__What is expected__: Recast the stretch below, from the line containing "Open the search" through the line containing "pyautogui.click(x=283, y=224)", as a Markdown table with the columns "Row" and "Line". Leave out blank lines.
%%
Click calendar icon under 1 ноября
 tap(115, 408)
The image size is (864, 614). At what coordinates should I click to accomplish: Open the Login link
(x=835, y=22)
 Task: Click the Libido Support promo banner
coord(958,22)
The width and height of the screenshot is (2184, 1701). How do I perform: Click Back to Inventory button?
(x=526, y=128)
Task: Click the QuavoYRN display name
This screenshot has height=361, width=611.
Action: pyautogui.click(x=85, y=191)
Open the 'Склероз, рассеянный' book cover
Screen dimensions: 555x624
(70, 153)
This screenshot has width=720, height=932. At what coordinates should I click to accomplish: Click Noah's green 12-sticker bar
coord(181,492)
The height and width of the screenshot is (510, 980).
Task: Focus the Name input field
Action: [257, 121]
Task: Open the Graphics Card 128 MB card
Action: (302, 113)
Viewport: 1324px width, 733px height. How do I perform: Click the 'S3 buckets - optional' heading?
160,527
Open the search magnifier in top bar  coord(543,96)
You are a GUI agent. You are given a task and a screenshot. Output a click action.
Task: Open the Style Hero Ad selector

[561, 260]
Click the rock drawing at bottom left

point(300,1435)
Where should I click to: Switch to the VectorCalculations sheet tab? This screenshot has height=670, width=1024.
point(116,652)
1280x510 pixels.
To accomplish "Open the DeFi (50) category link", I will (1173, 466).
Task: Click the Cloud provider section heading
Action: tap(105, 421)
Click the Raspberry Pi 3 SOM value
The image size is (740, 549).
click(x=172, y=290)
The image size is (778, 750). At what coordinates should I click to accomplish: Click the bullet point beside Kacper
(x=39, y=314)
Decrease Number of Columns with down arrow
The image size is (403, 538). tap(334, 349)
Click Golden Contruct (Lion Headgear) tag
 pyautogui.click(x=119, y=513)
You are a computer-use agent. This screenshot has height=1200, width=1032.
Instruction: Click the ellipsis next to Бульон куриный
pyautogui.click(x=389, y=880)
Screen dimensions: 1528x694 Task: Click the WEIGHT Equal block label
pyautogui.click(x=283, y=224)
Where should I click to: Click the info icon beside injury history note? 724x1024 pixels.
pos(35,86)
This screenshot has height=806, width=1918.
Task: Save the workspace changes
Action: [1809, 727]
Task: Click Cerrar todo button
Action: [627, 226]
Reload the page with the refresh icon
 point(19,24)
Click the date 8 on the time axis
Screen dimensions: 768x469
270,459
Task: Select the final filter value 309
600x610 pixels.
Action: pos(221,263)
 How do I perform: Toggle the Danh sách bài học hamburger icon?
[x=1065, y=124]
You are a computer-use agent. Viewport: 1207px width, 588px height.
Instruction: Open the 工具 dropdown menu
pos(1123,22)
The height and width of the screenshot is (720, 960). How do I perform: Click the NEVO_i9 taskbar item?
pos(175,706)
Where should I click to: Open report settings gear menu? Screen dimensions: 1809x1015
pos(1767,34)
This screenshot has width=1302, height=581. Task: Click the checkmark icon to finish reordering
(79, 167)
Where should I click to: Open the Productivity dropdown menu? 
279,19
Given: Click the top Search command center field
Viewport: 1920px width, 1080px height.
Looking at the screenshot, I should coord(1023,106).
%%
__Exercise response__:
| Row | Line |
|---|---|
| 1 | Open the search magnifier in top bar  coord(543,96) |
| 2 | You are a GUI agent. You are given a task and a screenshot. Output a click action. |
| 3 | Task: Open the Style Hero Ad selector |
| 4 | [561, 260] |
| 5 | Click the rock drawing at bottom left |
| 6 | point(300,1435) |
| 7 | Where should I click to: Switch to the VectorCalculations sheet tab? This screenshot has height=670, width=1024. |
| 8 | point(116,652) |
| 9 | 1280x510 pixels. |
| 10 | To accomplish "Open the DeFi (50) category link", I will (1173, 466). |
| 11 | Task: Click the Cloud provider section heading |
| 12 | Action: tap(105, 421) |
| 13 | Click the Raspberry Pi 3 SOM value |
| 14 | The image size is (740, 549). |
| 15 | click(x=172, y=290) |
| 16 | The image size is (778, 750). At what coordinates should I click to accomplish: Click the bullet point beside Kacper |
| 17 | (x=39, y=314) |
| 18 | Decrease Number of Columns with down arrow |
| 19 | The image size is (403, 538). tap(334, 349) |
| 20 | Click Golden Contruct (Lion Headgear) tag |
| 21 |  pyautogui.click(x=119, y=513) |
| 22 | You are a computer-use agent. This screenshot has height=1200, width=1032. |
| 23 | Instruction: Click the ellipsis next to Бульон куриный |
| 24 | pyautogui.click(x=389, y=880) |
| 25 | Screen dimensions: 1528x694 Task: Click the WEIGHT Equal block label |
| 26 | pyautogui.click(x=283, y=224) |